Financial update of our tour for all the concerned Line Producers out there:


As of today September 15, we have been on the road for 18 days (8/28) we have made stops across the country, hosted 2 scheduled screenings in two VERY nice theaters and done 7 spontaneous screenings along our journey. (one in a bar that looped ALL DAY)  (does not include THREE shows this weekend)Our RV has been viewed by tens of thousands of people while traveling the southern border of the United States. We have made hundreds of new friends and allies that have picked up our flag and now promote our film religiously and believe in the BIG PICTURE of what we are trying to accomplish.
 
We have not only made PASSIONATE NEW FANS but also many many great new friends. Neither of which you can put a financial value on.
 
Along the way we have eaten on average once a day sometimes not at all. Most days its a $5 limit per person at somewhere like Mcdonalds or an occasional home cooked meal buy a gracious host for the night.
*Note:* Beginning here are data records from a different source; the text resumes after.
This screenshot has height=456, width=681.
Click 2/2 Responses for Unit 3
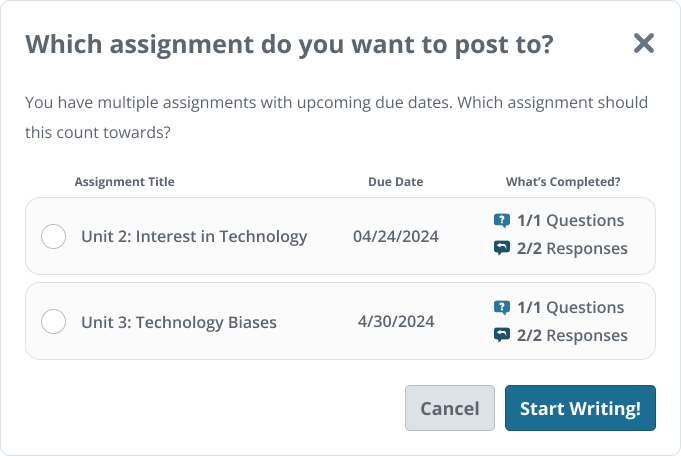point(572,335)
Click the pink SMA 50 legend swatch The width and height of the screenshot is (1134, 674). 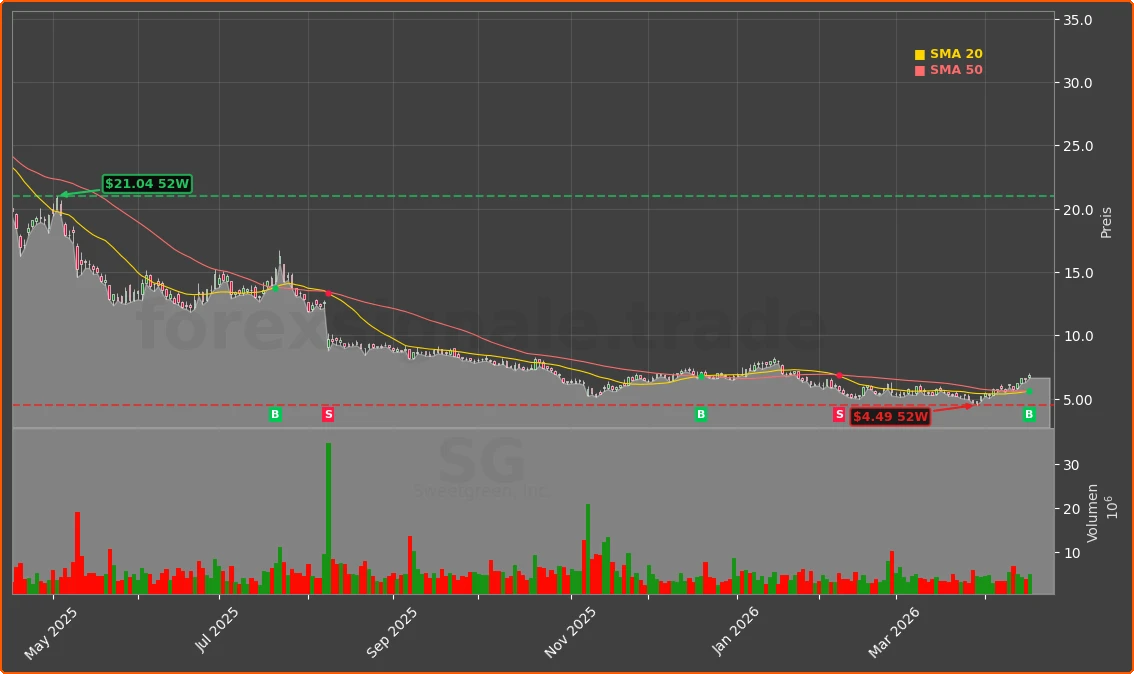pos(918,69)
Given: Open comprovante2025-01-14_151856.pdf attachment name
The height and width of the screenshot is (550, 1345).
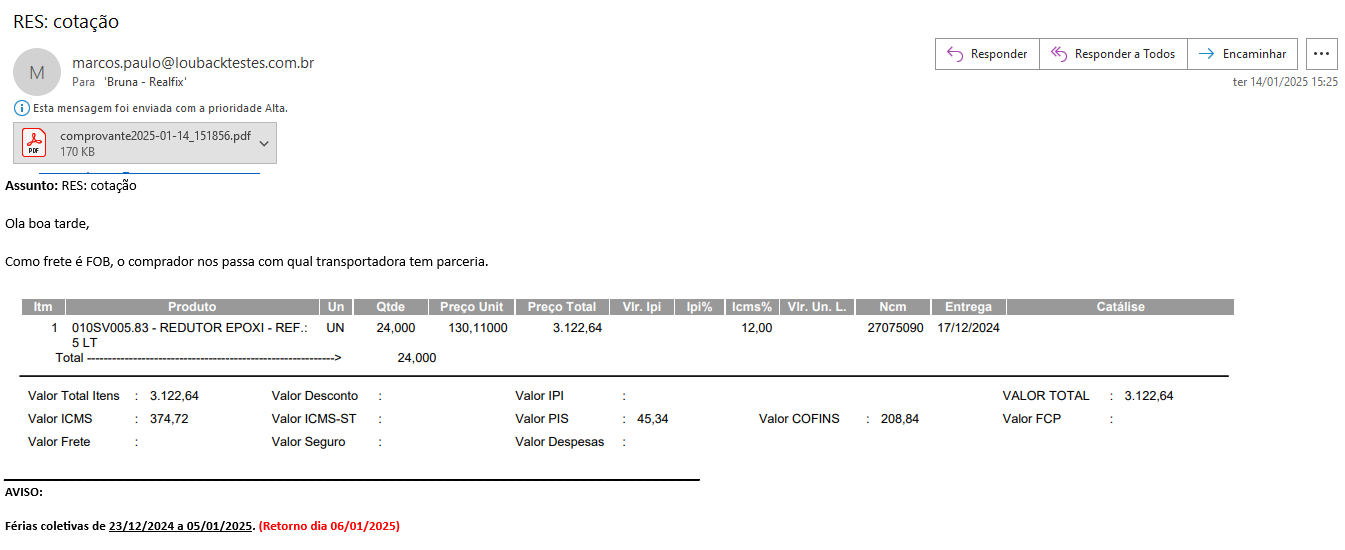Looking at the screenshot, I should tap(155, 136).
Our ONE big night out was on Bourbon St. where four people spent a TOTAL of $150 while collecting more than 2 hours of video footage and hundreds of pictures while making fans from all over the world as well as building friendships and relationships with a great number of the proprietors on Bourbon St.
 
Feel free to look at the "French Quarters night out" album.  Pretty much every one in those photos were the proprietors on Bourbon St. announcing and promoting us in their bars. Creating excitement and buzz doesn't take money, it takes passionate people who believe in their product. I WILL NOT APOLOGIZE TO ANYONE FOR THAT.
 
ESPECIALLY WHEN YOU CAN'T MAKE A DECENT WEBISODE FOR $150!
 
In total to date we have spent WELL UNDER $5,000
 
That money has come from
 
1. first and foremost us giving up our home, selling as much of our belongings as we possibly could before putting the rest in a storage facility we may never see again.  Most of that money (OUR PERSONAL MONEY) was invested into the film to pay for the RV and its repairs.   
 
2. Donations AFTER free shows
 
3. Pre-sale DVD's
 
4.  A generous REINVESTMENT by our FIRST investor. So for all the lookie lous concerned about our investors, we must be doing something right if after 2 years our FIRST investor is happy and proud enough in what they have seen, to invest more now than they did originally.
 
We have penny pinched from the first day we decided to make this movie and have only gotten smarter and more experienced at how to do so. If you research mobile advertising you will discover a vehicle with this size advertising on it can estimate 35,000-50,000 impressions a day (COMPLETELY VERIFIABLE, I DID MY RESEARCH IF YOU WANT TO NAYSAY DO YOUR OWN).  If we run out of money tomorrow (VERY POSSIBLE) we will have traveled for 12 of the 18 days.  Lets go conservative for the naysayers and go with an ultra low number of 10,000 impressions a day.
 
Thats 120,000 impressions ALONE from the RV not including a single personal interaction for the endless number of flyers we have handed out while walking the streets and meeting people everywhere we have been, nor does it count any of the views or fan interactions of our social media, videos, confessions and pictures generated while traveling. Thats about 2 cents an impression by HIGHLY CONSERVATIVE numbers. So seeing as this is the most interactive tour EVER if you have a better idea how to survive for a month WHILE promoting the release of a movie as broadly as possible for couple thousand dollars we would love to hear it because this is the most fiscally responsible thing we came up with. 
 
Sorry but sitting back on our asses and hoping people magically found out about our movie and watched it never occurred to us.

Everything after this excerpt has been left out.